Goodnight sweet prince

So Twenty has retired, it’s no joke. I don’t think anyone will realise how important Twenty Major has been for Irish Blogging and Irish writing. Someone who never compromised. Someone who not only exercised his right to free speech but wrote countless wakeup calls about the state of this nation and this world. In a world of sychophants and ass-kissing yesmen, he said what he thought and did it in very eloquent ways. Those who have a cork up their asses about bad language were unable to get over the colour to see the depth to much of his work. Although not all of them write for the Sunday Times.

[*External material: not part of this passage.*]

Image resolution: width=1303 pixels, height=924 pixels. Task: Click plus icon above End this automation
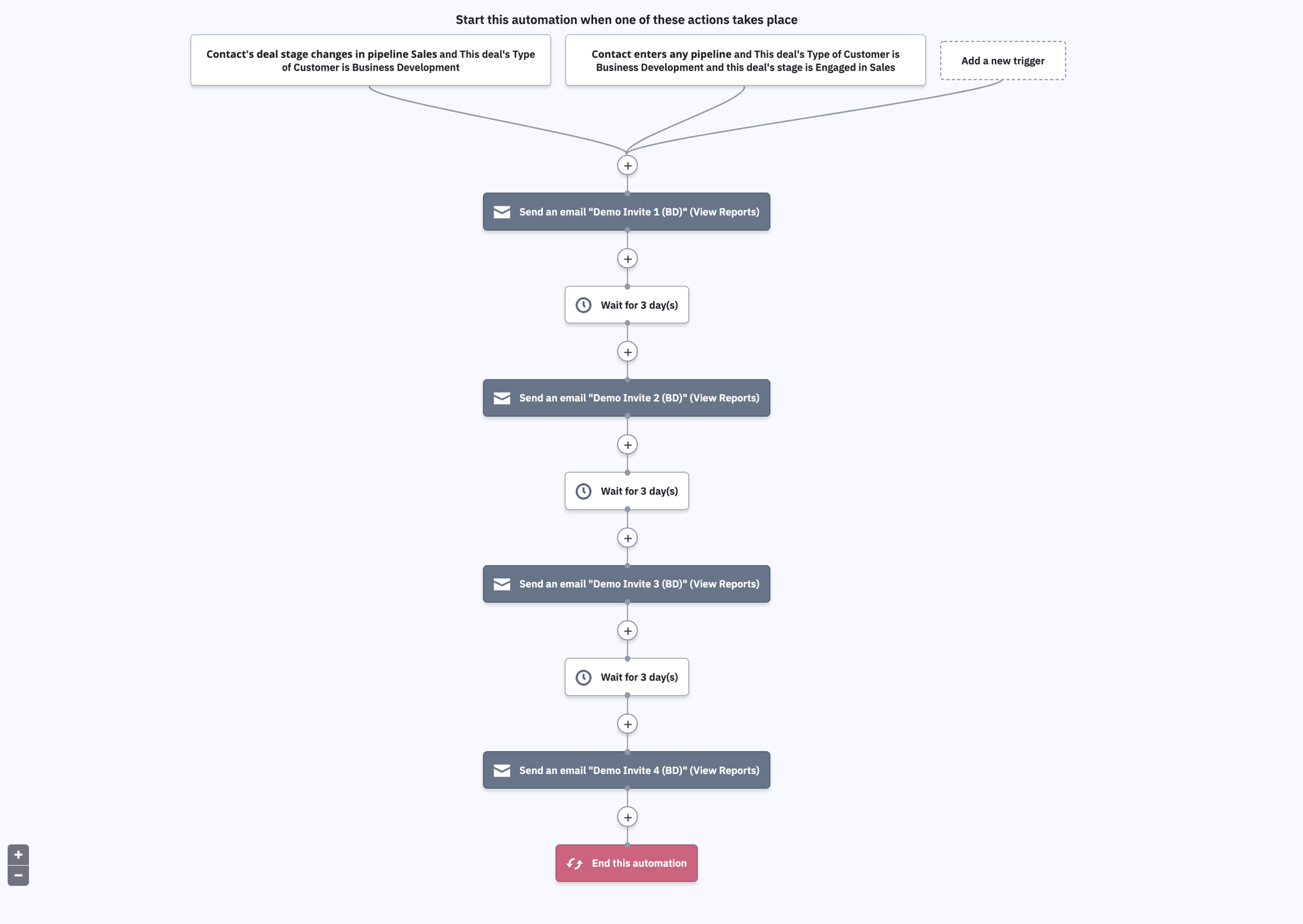coord(627,817)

Look at the massive community built around this blog but even more watch how he interacts with these people leaving comments. He answers nearly every comment. That’s respect, something that many of us don’t do properly. I have so much respect for someone that obviously is thankful for every comment that he gets and lets the person know he’s read it. So while he’s putting the blog on hold he’s created a forum for all of these people to keep going and slagging each other and having a laugh with each other. Wow.

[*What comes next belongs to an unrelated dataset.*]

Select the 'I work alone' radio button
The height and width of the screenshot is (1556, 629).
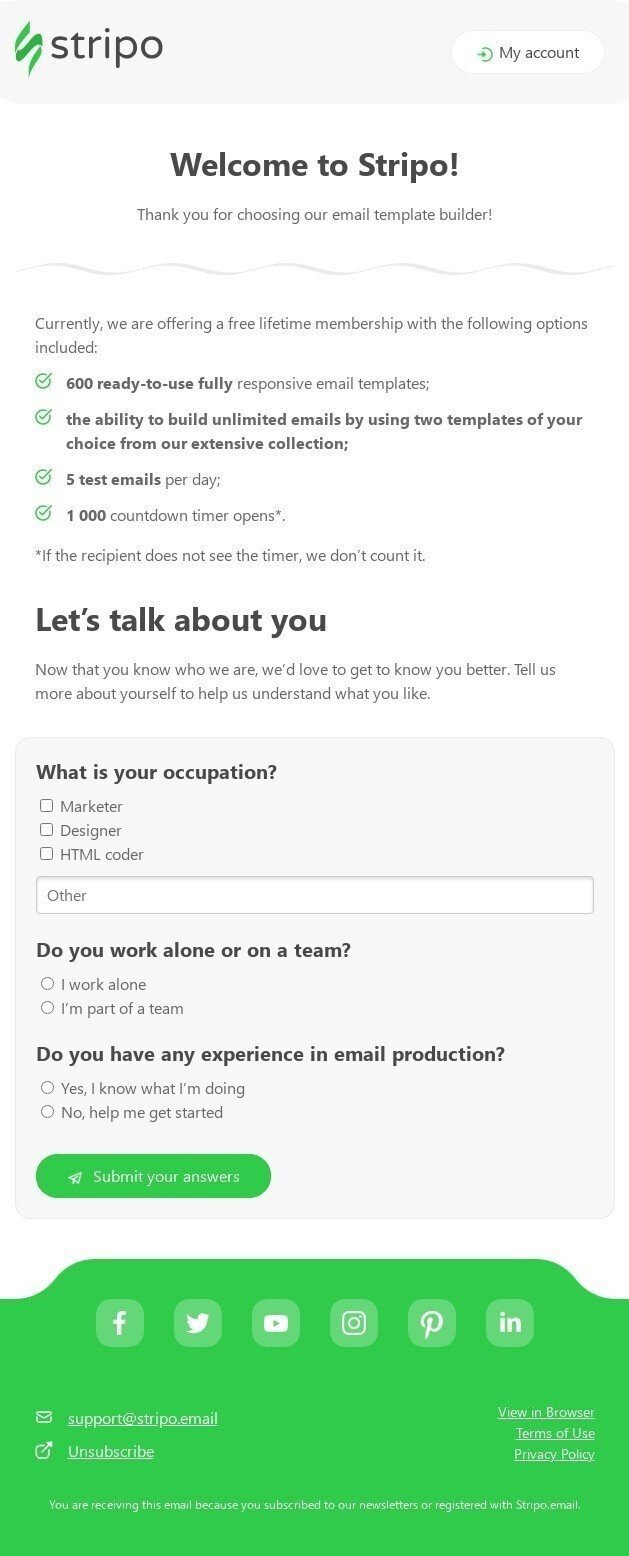click(x=47, y=983)
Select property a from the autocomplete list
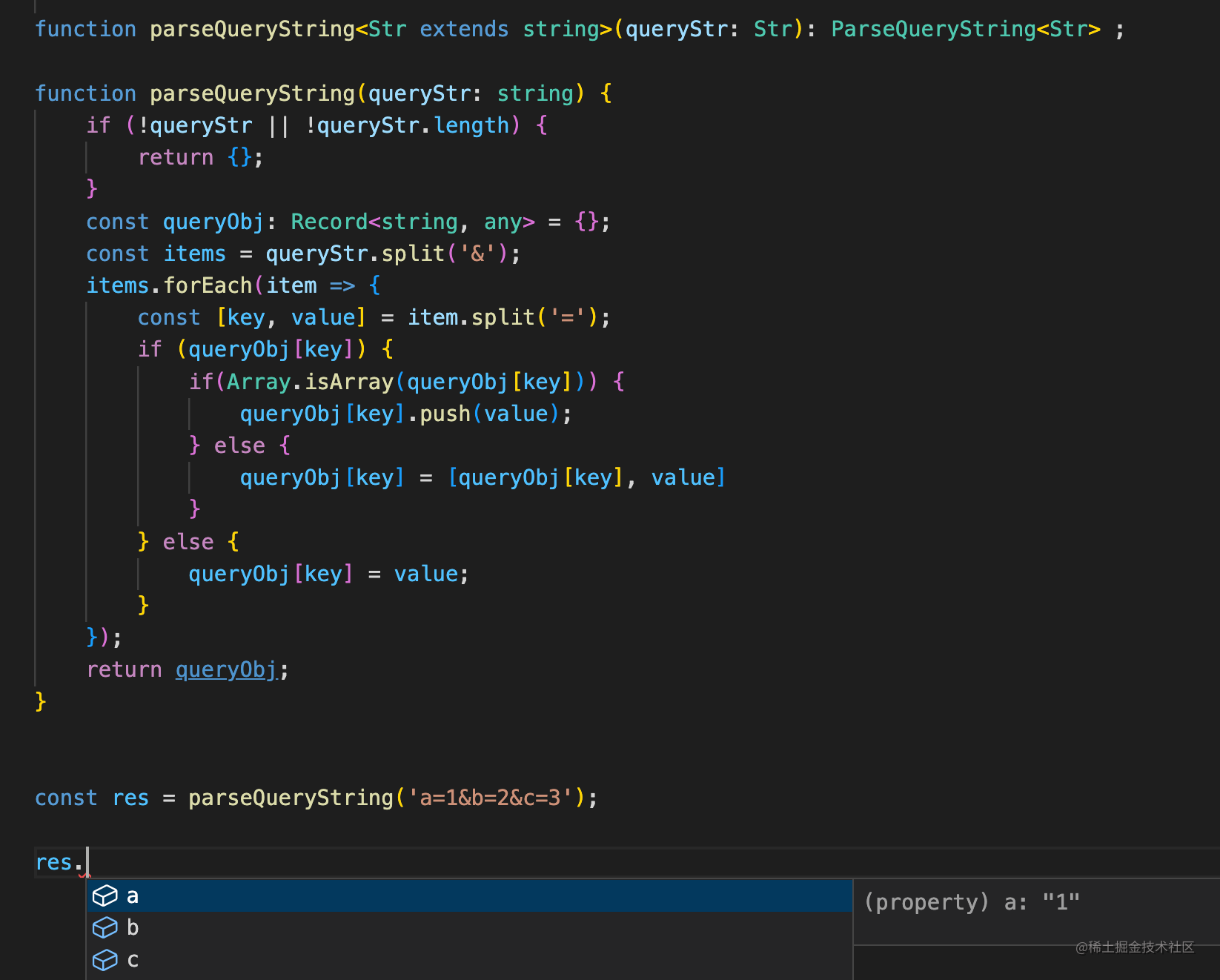The image size is (1220, 980). [445, 895]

I’ve been awed by his work-ethic, inspired by his humility in person, got jealous watching the women melt with his charm (yeah I know but still) and have been lucky, really lucky to have met up with him outside of the Blog Awards chaos to have a chat.

The wild wild west of blogging has lost another maverick and hero. Pretty soon this place is going to be pretty tame and well-behaved. I’ll miss him more than he knows. Unless he reads this.

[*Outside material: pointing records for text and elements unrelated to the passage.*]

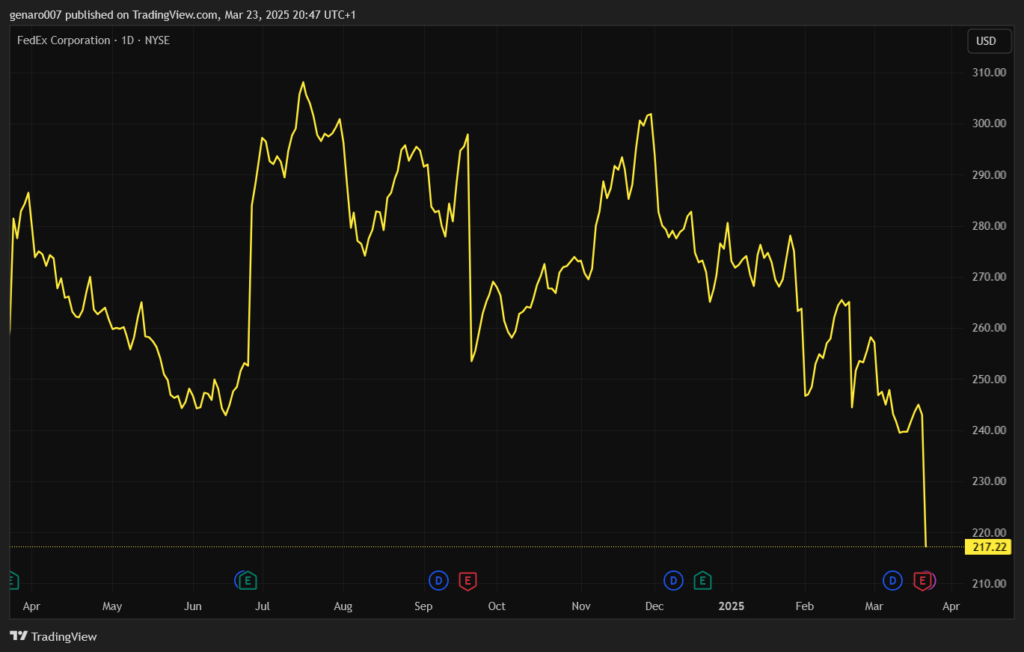
Task: Open the red earnings marker in March 2025
Action: point(922,580)
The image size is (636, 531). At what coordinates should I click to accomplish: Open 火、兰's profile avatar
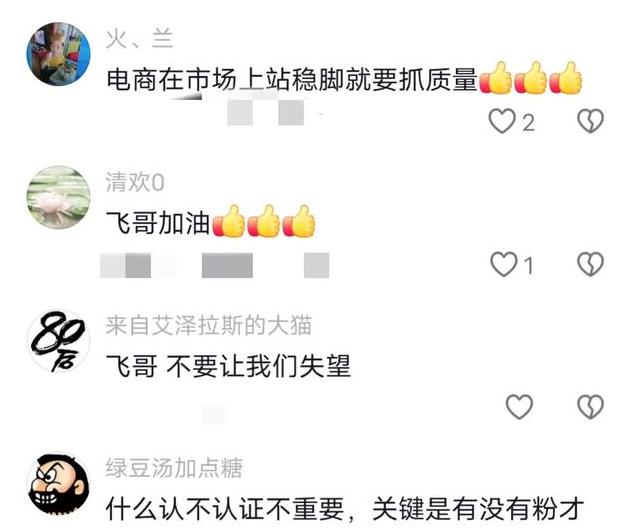[x=58, y=54]
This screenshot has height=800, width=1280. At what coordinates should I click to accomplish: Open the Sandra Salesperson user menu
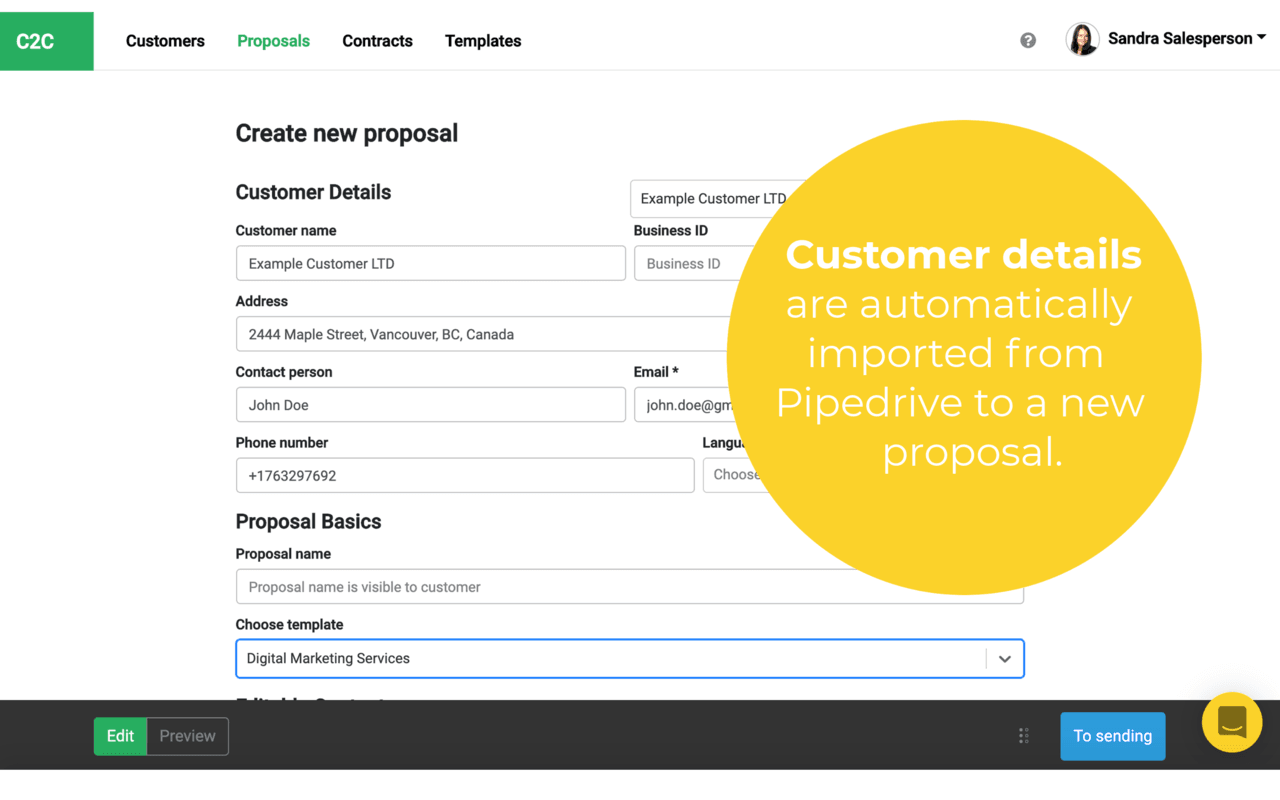pyautogui.click(x=1186, y=39)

9 Responses to “Goodnight sweet prince”

  1. Darragh says:

    Lovely testament. He was also a helpful source of encouragement and guidance on what to do in certain circumstances and I’ll miss his posts. His damn second book better be good though!

  2. […] from Mulley. September 30th, 2008 in Random Rocks | tags: bloggers, irish blogging, twenty […]

  3. Twenty Major says:

    heh, you’re too kind. Thanks for all your support down the years and I’ll be there for the awards in Cork so I can point and laugh at those that have to go up and make speeches. I might even heckle!

  4. Well I have an excuse now to go and look over the 3 years I wasn’t there, but still, sad to see you go Twenty.

  5. dublin says:

    Like they say in France : “le roi est mort, vive le roi!”
    =>The king is dead, long live the king
    that meant that when a king deceased, another one arrived, and we hoped long life for the new one…
    Well, to conclude, it’s going to be more pressure on the quality of the other blogs !

  6. Aidan says:

    Sorry and shocked to see twenty major go, ill miss his posts which i found highly entertaining and unmissable to read, the John Wayne of Irish blogs will be missed.

  7. Dublin — I’m not quite getting it. Could you just explain that a small bit more?

  8. Dublin says:

    The king is dead (so twenty has gone), long life to the king (there has to be a somebody new to replace him)

  9. NiallOK says:

    Dublin, I think Bock might have been employing sarcasm.